Developer / Publisher – NoxNoctis / Unreality
Price – US $19.99 / CAN $24.99 / EU €19.99 / UK £16.99
Release Date – March 29th, 2024
Input – 2 x Tracked Motion Controllers
Play Area –  Seated, Standing, Roomscale
Store – PlayStation, Steam
Reviewed on – PSVR 2

I don’t play a ton of flat games, and none of those are horror titles so needless to say, I avoided Do Not Open when it released as the announcement that a VR version was coming had me much more excited than playing on a TV.  VR makes just about any genre better with first-person horror titles arguably benefitting the most from the medium though as the original Do Not Open releasing to mixed reviews, I was a little leery going into this though I’m happy to report that, for the most part, this is a solid horror puzzler.

Your objectives are much more simple than they sound!

So the gaming trope of having the player navigate a creepy mansion has been a tried and tested setup since nearly the dawn of the genre so for those looking for a change of pace here, well, that’s not going to happen, but that’s not a bad thing.  Honestly, the mansion feels like it belongs more in the Resident Evil series that anything else with some crazy rooms utilizing complex switches, weird keys and elaborate puzzles that will require careful exploration to ensure important items aren’t missed. As George Foster, you arrive at the mansion in search of your friend and his family though the opening (and quite brutal) cutscene let’s you know that all did not end well in the household.  Comfort options are limited to seated or standing play & smooth or click-turning though you’ll need to adjust these at the main menu as you can’t change much once you’ve started playing outside of turning off subtitles…which was a little annoying until I found my perfect turn speed.  You’ll also be saving at tape recorders scattered around the not so humble abode and I’d advise you to save every time you pass one.
--------------------
**Instruction 1**: In the records, take the lines between the one holding "Task: Open Database" and the one holding "Looking at the screenshot, I should 541,512.", inclusive, and swap "dropdown" for "drop-down list". Return those lines with everything else unchanged.
The text and the records have nothing to do with each other.
--------------------
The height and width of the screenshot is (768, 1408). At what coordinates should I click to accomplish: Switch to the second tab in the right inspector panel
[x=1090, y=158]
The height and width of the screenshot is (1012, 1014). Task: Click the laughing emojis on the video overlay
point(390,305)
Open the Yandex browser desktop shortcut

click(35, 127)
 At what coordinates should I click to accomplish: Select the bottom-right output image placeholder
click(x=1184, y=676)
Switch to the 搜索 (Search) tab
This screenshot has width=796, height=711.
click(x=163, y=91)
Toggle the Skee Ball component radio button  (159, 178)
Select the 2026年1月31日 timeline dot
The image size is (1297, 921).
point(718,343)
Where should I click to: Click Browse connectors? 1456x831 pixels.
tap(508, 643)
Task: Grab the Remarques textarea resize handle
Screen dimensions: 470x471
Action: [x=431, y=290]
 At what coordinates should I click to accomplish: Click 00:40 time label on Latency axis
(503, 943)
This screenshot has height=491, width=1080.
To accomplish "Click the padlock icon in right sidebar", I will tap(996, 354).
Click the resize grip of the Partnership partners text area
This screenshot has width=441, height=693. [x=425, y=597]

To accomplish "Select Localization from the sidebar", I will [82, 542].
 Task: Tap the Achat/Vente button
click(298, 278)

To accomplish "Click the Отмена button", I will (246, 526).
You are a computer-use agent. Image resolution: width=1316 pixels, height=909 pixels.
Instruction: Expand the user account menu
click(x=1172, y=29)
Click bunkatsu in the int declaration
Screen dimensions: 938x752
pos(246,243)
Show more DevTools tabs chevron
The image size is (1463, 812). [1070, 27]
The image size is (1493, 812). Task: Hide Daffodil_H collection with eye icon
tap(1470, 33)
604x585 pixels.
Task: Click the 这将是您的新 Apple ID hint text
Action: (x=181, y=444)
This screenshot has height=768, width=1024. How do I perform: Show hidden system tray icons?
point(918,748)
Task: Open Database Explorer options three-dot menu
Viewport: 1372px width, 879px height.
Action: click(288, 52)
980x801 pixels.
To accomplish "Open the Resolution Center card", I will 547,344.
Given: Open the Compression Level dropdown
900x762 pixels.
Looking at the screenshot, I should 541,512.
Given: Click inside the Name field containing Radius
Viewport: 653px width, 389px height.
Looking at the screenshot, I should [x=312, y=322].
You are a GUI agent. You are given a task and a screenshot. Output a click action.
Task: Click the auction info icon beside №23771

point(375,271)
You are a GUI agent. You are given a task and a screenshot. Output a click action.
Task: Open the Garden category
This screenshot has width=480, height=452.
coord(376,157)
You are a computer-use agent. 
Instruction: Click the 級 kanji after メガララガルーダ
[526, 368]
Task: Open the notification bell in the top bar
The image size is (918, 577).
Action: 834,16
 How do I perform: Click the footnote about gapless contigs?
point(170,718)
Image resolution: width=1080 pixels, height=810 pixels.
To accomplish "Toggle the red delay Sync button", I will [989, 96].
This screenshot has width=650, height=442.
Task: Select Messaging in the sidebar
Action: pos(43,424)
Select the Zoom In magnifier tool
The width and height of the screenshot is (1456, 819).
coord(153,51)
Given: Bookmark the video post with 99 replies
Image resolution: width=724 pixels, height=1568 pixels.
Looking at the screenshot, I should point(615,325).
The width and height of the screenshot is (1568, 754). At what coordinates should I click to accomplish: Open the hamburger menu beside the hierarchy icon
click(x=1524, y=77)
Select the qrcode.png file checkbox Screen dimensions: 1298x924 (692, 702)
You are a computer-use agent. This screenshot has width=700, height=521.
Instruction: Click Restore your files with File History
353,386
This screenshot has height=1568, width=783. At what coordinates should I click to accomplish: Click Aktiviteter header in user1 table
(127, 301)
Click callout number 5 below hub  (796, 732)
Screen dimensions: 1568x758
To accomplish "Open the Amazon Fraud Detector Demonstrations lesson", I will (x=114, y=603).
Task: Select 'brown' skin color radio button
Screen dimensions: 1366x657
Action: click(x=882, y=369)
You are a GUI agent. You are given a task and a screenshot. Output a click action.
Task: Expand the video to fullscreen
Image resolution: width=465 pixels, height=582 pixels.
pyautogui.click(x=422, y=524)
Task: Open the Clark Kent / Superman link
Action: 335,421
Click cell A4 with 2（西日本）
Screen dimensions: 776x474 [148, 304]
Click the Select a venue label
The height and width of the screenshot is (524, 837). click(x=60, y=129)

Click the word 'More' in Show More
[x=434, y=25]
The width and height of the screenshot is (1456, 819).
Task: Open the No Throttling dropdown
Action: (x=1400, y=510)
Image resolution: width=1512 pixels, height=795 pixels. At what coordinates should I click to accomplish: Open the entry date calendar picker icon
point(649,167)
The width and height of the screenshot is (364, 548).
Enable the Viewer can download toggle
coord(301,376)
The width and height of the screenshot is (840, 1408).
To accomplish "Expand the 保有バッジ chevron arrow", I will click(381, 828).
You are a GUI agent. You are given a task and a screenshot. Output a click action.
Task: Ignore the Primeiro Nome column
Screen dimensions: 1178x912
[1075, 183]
--------------------
**Instruction 2**: List each price in the game review, along with the region it applies to.

**Full solution 1**:
Task: Open Database Explorer options three-dot menu
Viewport: 1372px width, 879px height.
Action: click(288, 52)
980x801 pixels.
To accomplish "Open the Resolution Center card", I will 547,344.
Given: Open the Compression Level drop-down list
900x762 pixels.
Looking at the screenshot, I should 541,512.

**Full solution 2**:
- US $19.99
- CAN $24.99
- EU €19.99
- UK £16.99